Internet Investor and Science Philanthropist Yuri Milner & Physicist Stephen Hawking Announce Breakthrough Starshot Project to Develop 100 Million Mile per Hour Mission to the Stars within a Generation

$100 million research and engineering program will seek proof of concept for using light beam to propel gram-scale ‘nanocraft’ to 20 percent of light speed. A possible fly-by mission could reach Alpha Centauri within about 20 years of its launch.

Mark Zuckerberg is joining the board.

New York – Tuesday, April 12 – Internet investor and science philanthropist Yuri Milner was joined at One World Observatory today by renowned cosmologist Stephen Hawking to announce a new Breakthrough Initiative focusing on space exploration and the search for life in the Universe.

Breakthrough Starshot is a $100 million research and engineering program aiming to demonstrate proof of concept for light-propelled nanocrafts. These could fly at 20 percent of light speed and capture images of possible planets and other scientific data in our nearest star system, Alpha Centauri, just over 20 years after their launch.

The program will be led by Pete Worden, the former director of NASA AMES Research Center, and advised by a committee of world-class scientists and engineers. The board will consist of Stephen Hawking, Yuri Milner, and Mark Zuckerberg.

Ann Druyan, Freeman Dyson, Mae Jemison, Avi Loeb and Pete Worden also participated in the announcement.

Today, on the 55th anniversary of Yuri Gagarin’s pioneering space flight, and nearly half a century after the original ‘moonshot’, Breakthrough Starshot is launching preparations for the next great leap: to the stars.

Breakthrough Starshot

The Alpha Centauri star system is 25 trillion miles (4.37 light years) away. With today’s fastest spacecraft, it would take about 30,000 years to get there. Breakthrough Starshot aims to establish whether a gram-scale nanocraft, on a sail pushed by a light beam, can fly over a thousand times faster. It brings the Silicon Valley approach to space travel, capitalizing on exponential advances in certain areas of technology since the beginning of the 21st century.

1. Nanocrafts

Nanocrafts are gram-scale robotic spacecrafts comprising two main parts:

  • StarChip: Moore’s law has allowed a dramatic decrease in the size of microelectronic components. This creates the possibility of a gram-scale wafer, carrying cameras, photon thrusters, power supply, navigation and communication equipment, and constituting a fully functional space probe.
  • Lightsail: Advances in nanotechnology are producing increasingly thin and light-weight metamaterials, promising to enable the fabrication of meter-scale sails no more than a few hundred atoms thick and at gram-scale mass.

2. Light Beamer

  • The rising power and falling cost of lasers, consistent with Moore’s law, lead to significant advances in light beaming technology. Meanwhile, phased arrays of lasers (the ‘light beamer’) could potentially be scaled up to the 100 gigawatt level.

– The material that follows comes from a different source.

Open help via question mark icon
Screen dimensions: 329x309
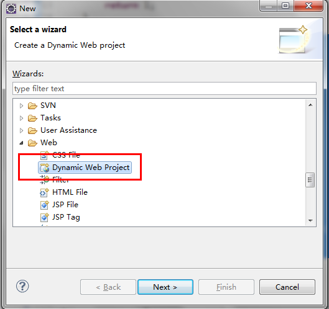tap(22, 286)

Breakthrough Starshot aims to bring economies of scale to the astronomical scale. The StarChip can be mass-produced at the cost of an iPhone and be sent on missions in large numbers to provide redundancy and coverage. The light beamer is modular and scalable. Once it is assembled and the technology matures, the cost of each launch is expected to fall to a few hundred thousand dollars.

Path to the stars

The research and engineering phase is expected to last a number of years. Following that, development of the ultimate mission to Alpha Centauri would require a budget comparable to the largest current scientific experiments, and would involve:

  • Building a ground-based kilometer-scale light beamer at high altitude in dry conditions
  • Generating and storing a few gigawatt hours of energy per launch
  • Launching a ‘mothership’ carrying thousands of nanocrafts to a high-altitude orbit
  • Taking advantage of adaptive optics technology in real time to compensate for atmospheric effects
  • Focusing the light beam on the lightsail to accelerate individual nanocrafts to the target speed within minutes
  • Accounting for interstellar dust collisions en route to the target
  • Capturing images of a planet, and other scientific data, and transmitting them back to Earth using a compact on-board laser communications system
  • Using the same light beamer that launched the nanocrafts to receive data from them over 4 years later.

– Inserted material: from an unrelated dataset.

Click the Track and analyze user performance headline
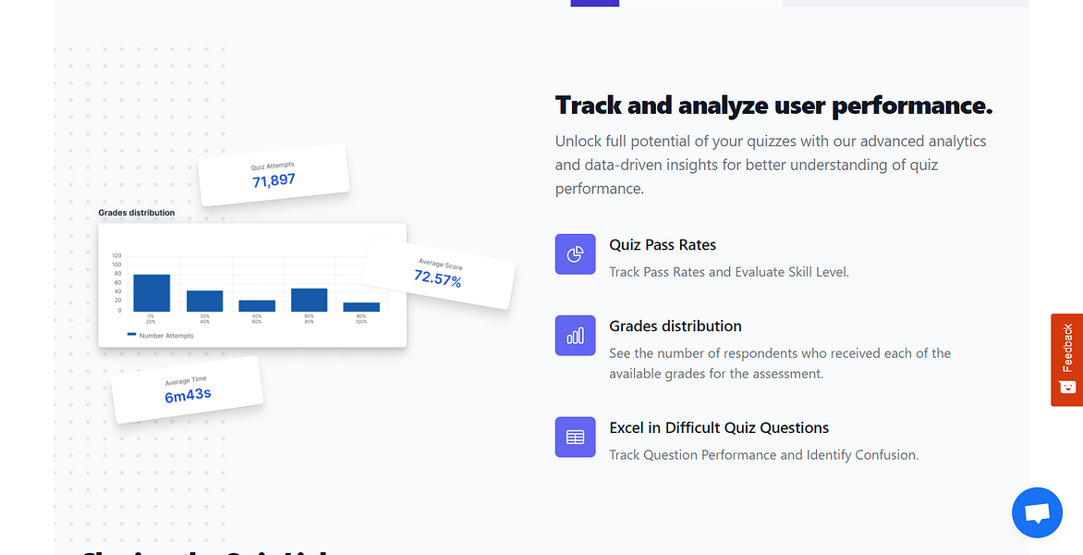The image size is (1083, 555). point(773,105)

These and other system requirements represent significant engineering challenges, and they can be reviewed in more detail online at However, the key elements of the proposed system design are based on technology either already available or likely to be attainable in the near future under reasonable assumptions.

The proposed light propulsion system is on a scale significantly exceeding any currently operational analog. The very nature of the project calls for global co-operation and support.

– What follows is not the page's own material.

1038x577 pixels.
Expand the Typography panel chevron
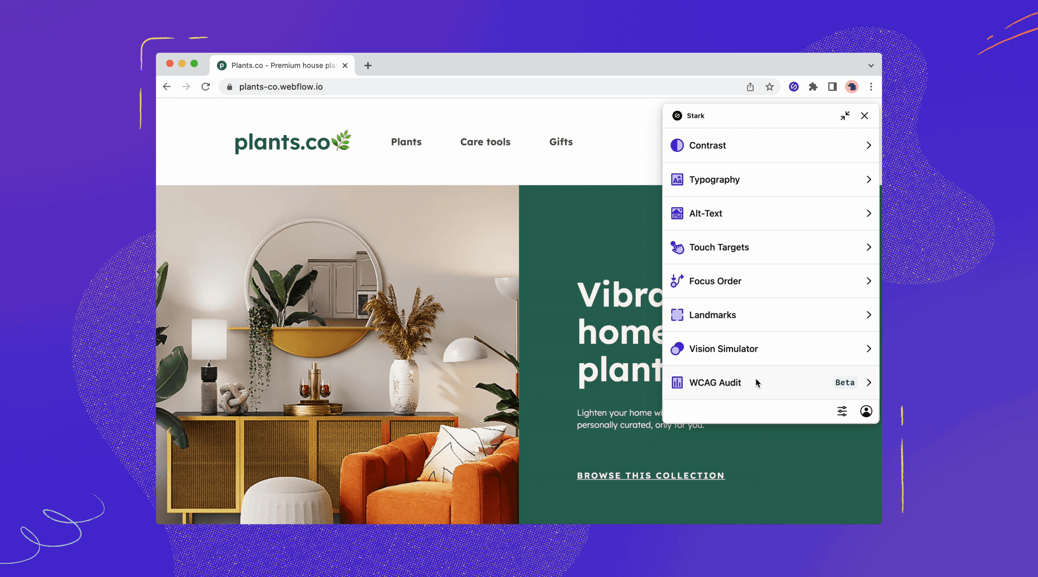pyautogui.click(x=868, y=179)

Clearance for launches would be required from all the appropriate government and international organizations.

Additional opportunities

As the technology required for interstellar travel matures, a number of additional opportunities will emerge, including the following:

  • Contribution to solar system exploration.
  • Using the light beamer as a kilometer-scale telescope for astronomical observations.
  • Detection of Earth-crossing asteroids at large distances.

Potential Planets in the Alpha Centauri system

Astronomers estimate that there is a reasonable chance of an Earth-like planet existing in the ‘habitable zones’ of Alpha Centauri’s three-star system. A number of scientific instruments, ground-based and space-based, are being developed and enhanced, which will soon identify and characterize planets around nearby stars.

A separate Breakthrough Initiative will support some of these projects.

Open and collaborative environment

The Breakthrough Starshot initiative is:

  • based entirely on research that is in the public domain.
  • committed to publishing new results.
  • dedicated to full transparency and open access.
  • open to experts in all relevant fields, as well as the public, to contribute ideas through its online forum.

The list of scientific references and publications, as well as the online forum, can be found at

Research support

The Breakthrough Starshot initiative will establish a research grant program, and will make available other funding to support relevant scientific and engineering research and development.

“The human story is one of great leaps,” said Yuri Milner, founder of the Breakthrough Initiatives. “55 years ago today, Yuri Gagarin became the first human in space. Today, we are preparing for the next great leap - to the stars.”

"Earth is a wonderful place, but it might not last forever," commented Stephen Hawking, “Sooner or later, we must look to the stars. Breakthrough Starshot is a very exciting first step on that journey.”

“We take inspiration from Vostok, Voyager, Apollo and the other great missions,” said Pete Worden, “It’s time to open the era of interstellar flight, but we need to keep our feet on the ground to achieve this.”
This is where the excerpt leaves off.